EXERCISE:
All lines containing the string "agent" must be copied from the entries.

SUPPLIED INFORMATION:

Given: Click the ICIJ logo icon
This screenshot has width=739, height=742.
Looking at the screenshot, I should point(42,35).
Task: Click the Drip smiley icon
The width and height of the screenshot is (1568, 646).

---

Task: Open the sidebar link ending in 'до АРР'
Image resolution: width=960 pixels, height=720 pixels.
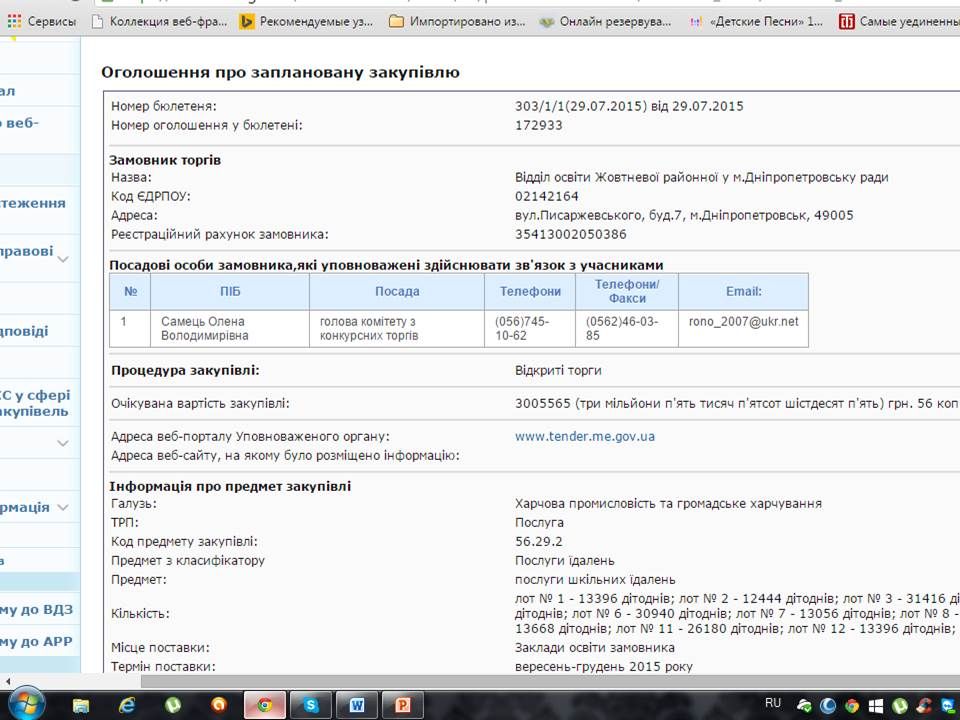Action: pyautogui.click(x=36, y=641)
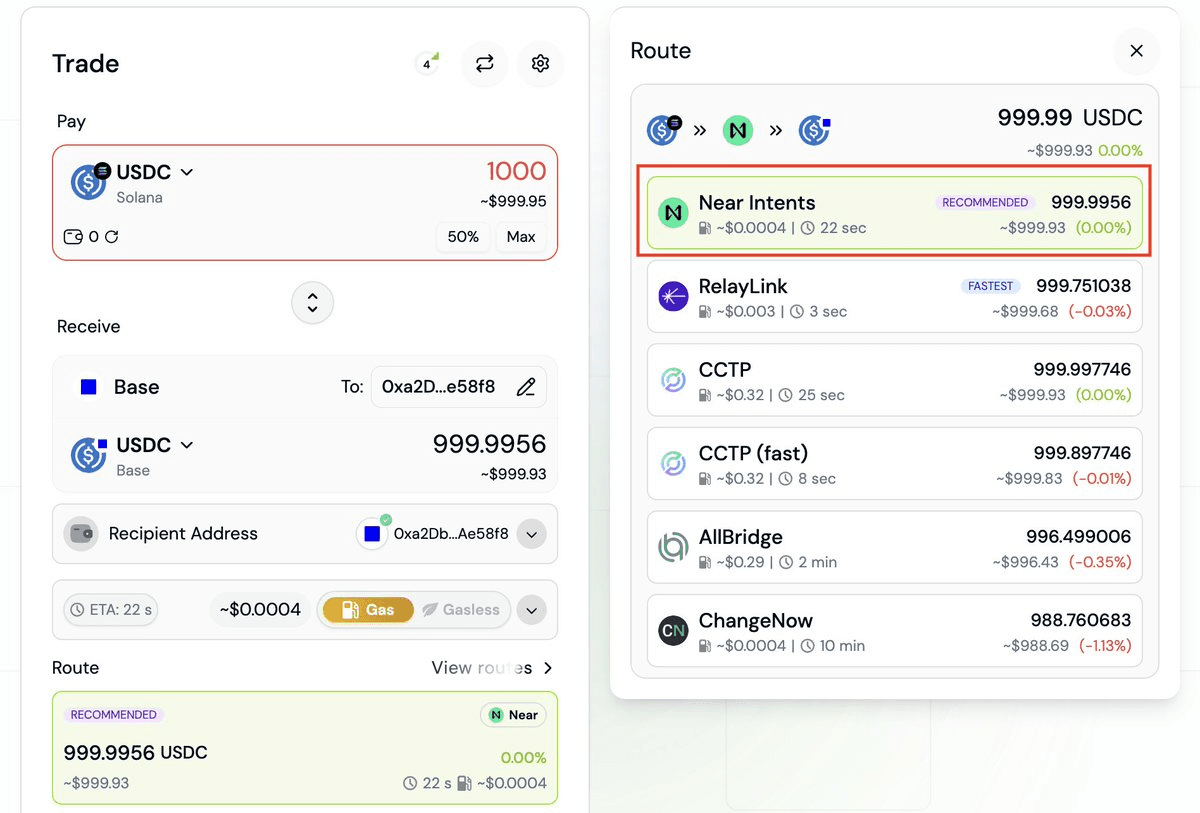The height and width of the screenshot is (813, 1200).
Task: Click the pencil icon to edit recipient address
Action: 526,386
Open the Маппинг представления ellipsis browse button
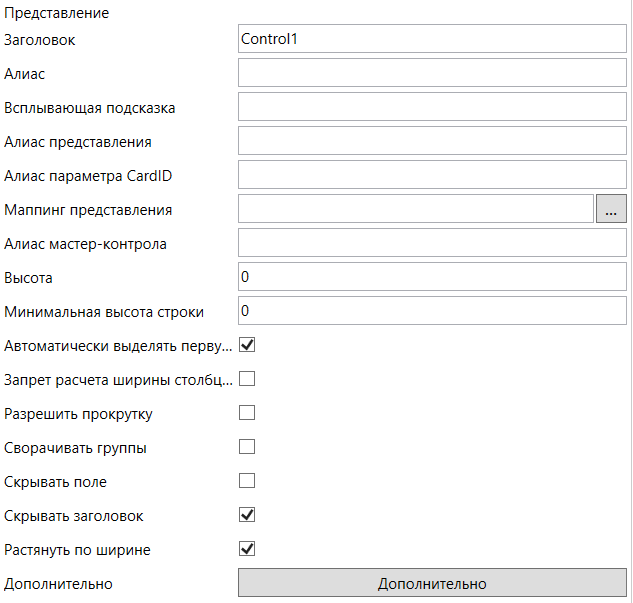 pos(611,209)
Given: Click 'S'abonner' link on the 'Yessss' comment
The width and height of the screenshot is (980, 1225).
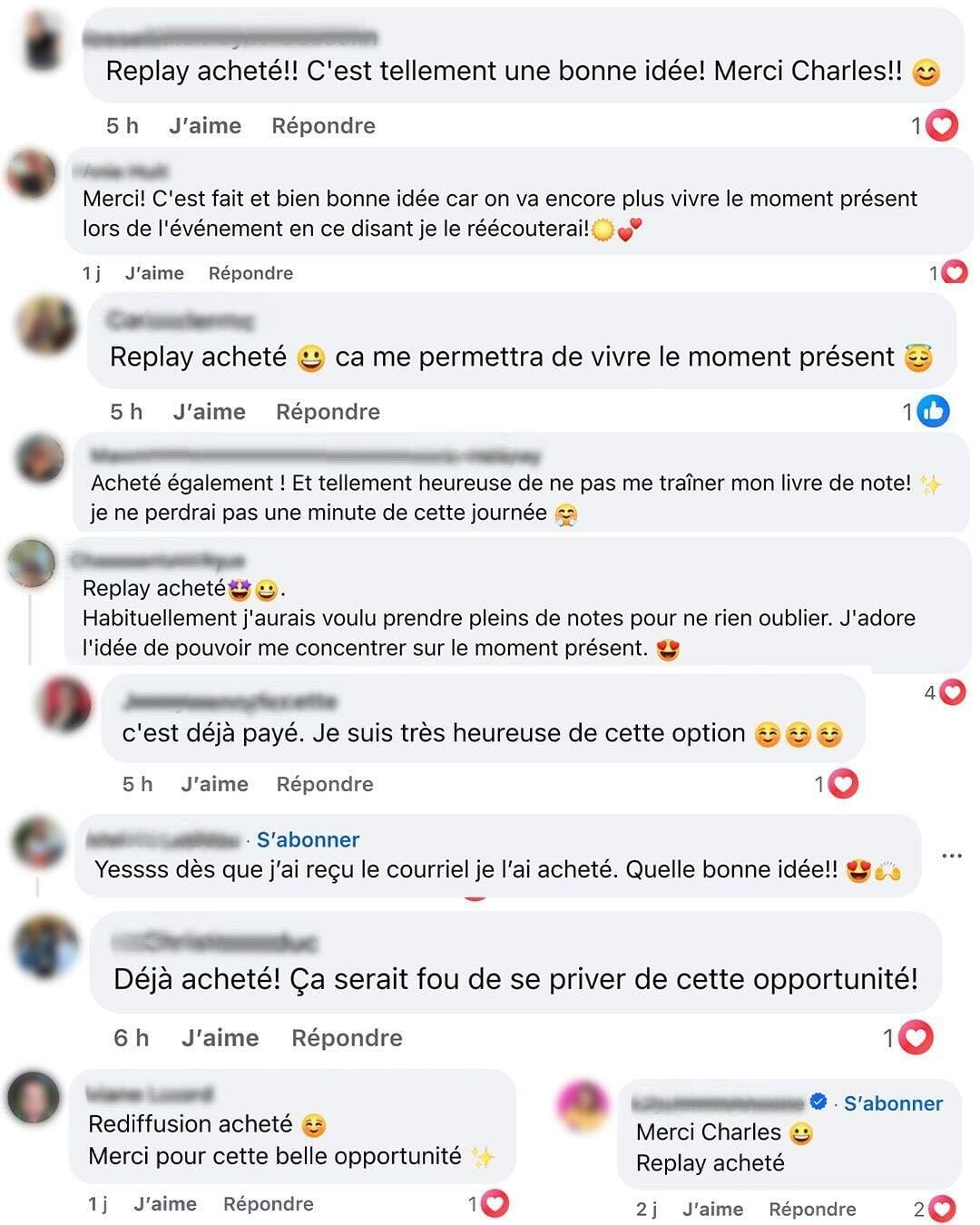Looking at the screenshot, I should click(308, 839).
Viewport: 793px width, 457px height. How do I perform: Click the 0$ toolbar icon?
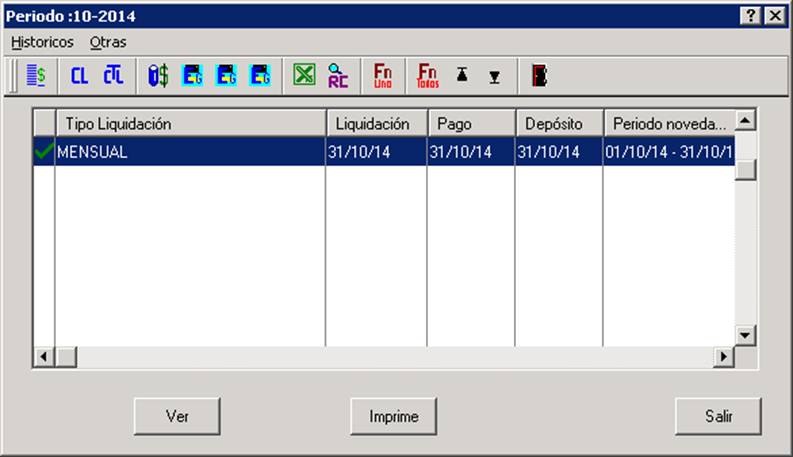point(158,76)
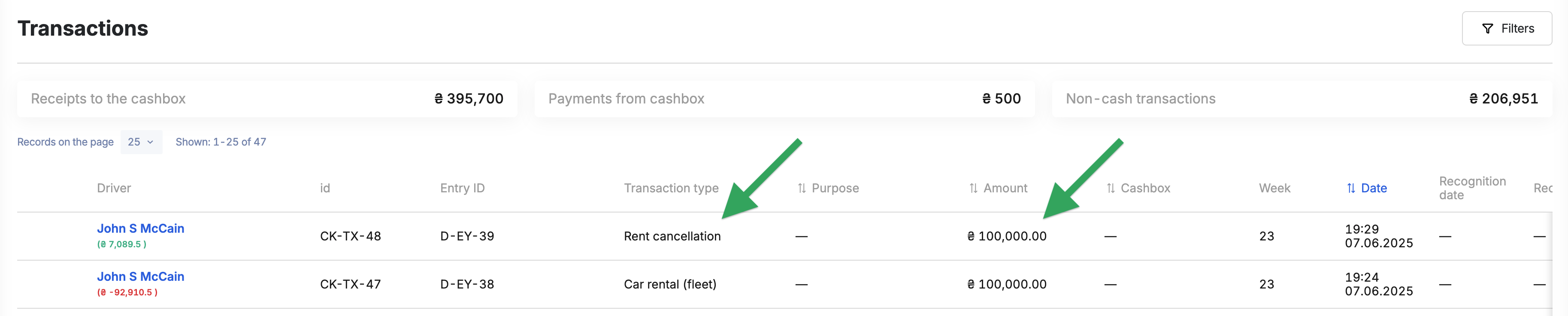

--

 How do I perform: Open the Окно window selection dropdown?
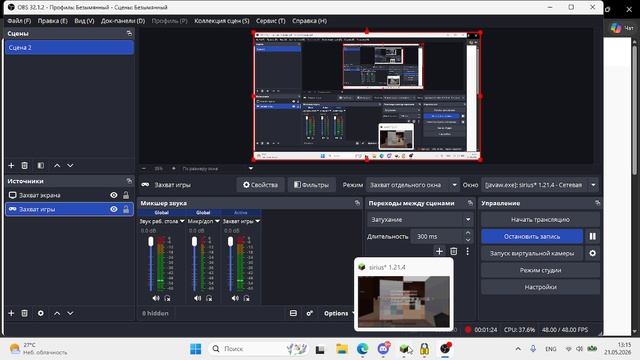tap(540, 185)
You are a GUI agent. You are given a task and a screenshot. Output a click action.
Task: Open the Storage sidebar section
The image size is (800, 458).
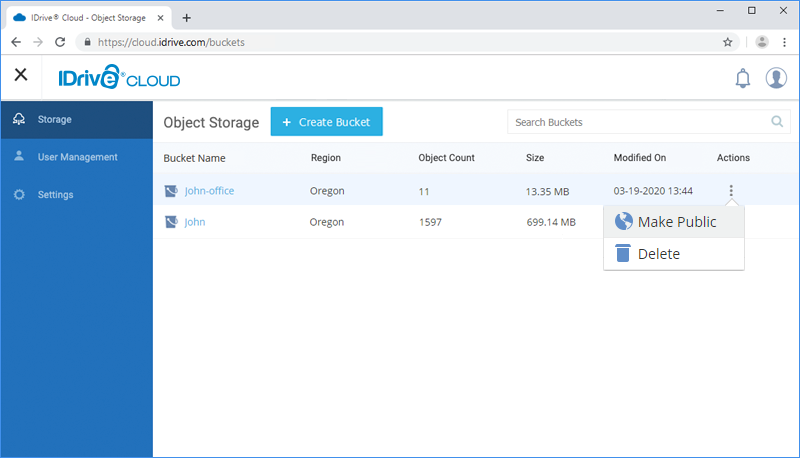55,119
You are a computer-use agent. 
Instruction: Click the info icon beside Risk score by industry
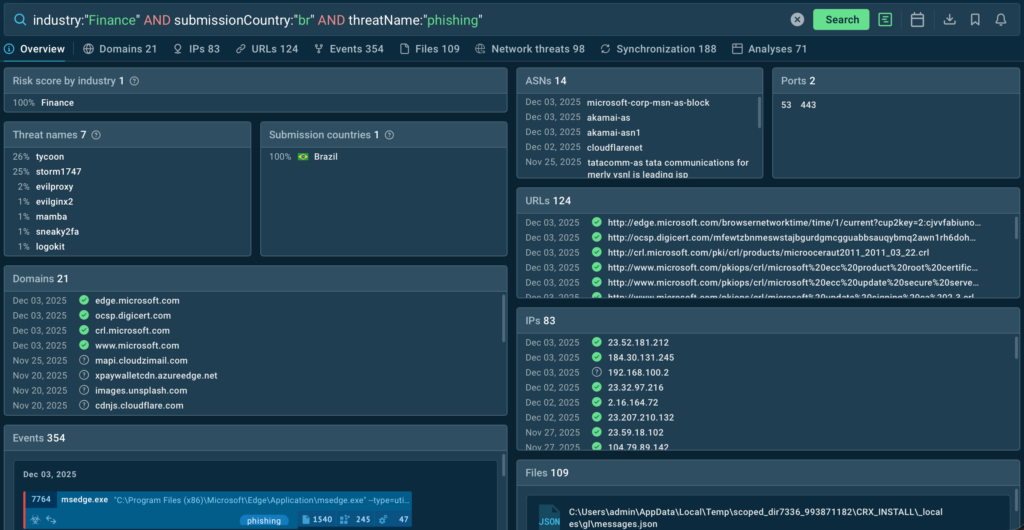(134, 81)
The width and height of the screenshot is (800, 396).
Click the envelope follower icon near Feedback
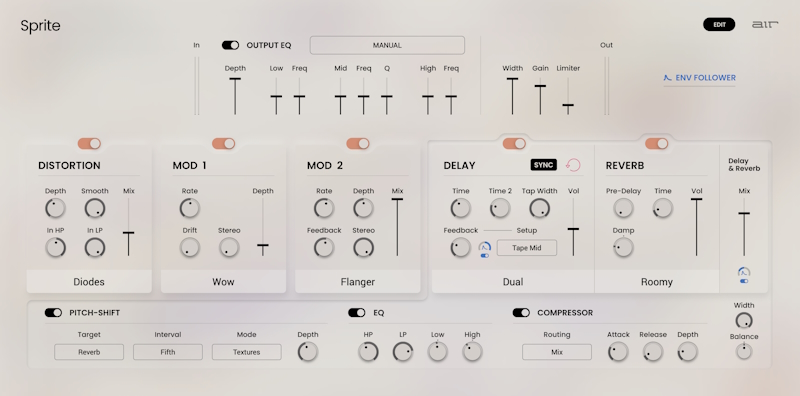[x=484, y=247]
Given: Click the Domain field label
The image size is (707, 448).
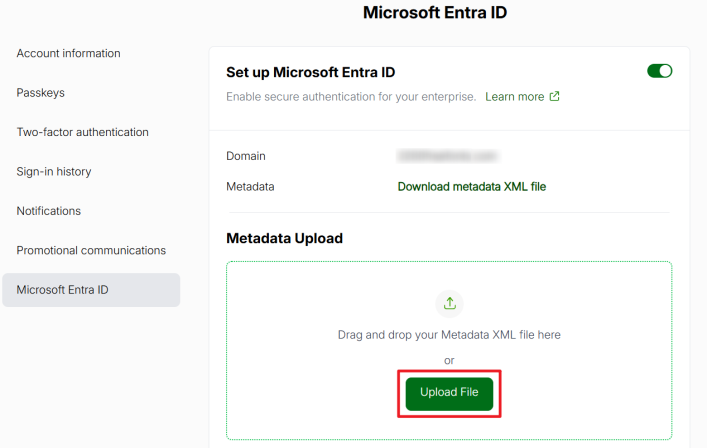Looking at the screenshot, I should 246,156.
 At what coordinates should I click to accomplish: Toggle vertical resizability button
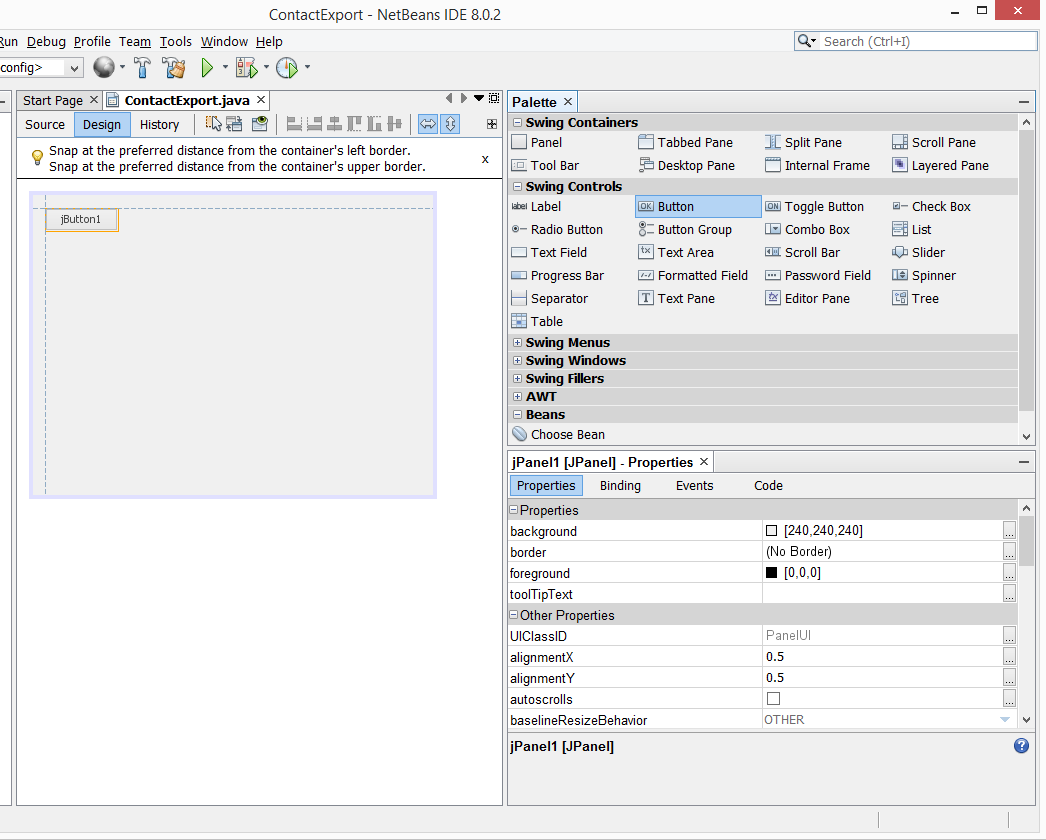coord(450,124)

YOUR RESPONSE:
You are a GUI agent. You are given a task and a screenshot. Output a click action.
You are a computer-use agent. 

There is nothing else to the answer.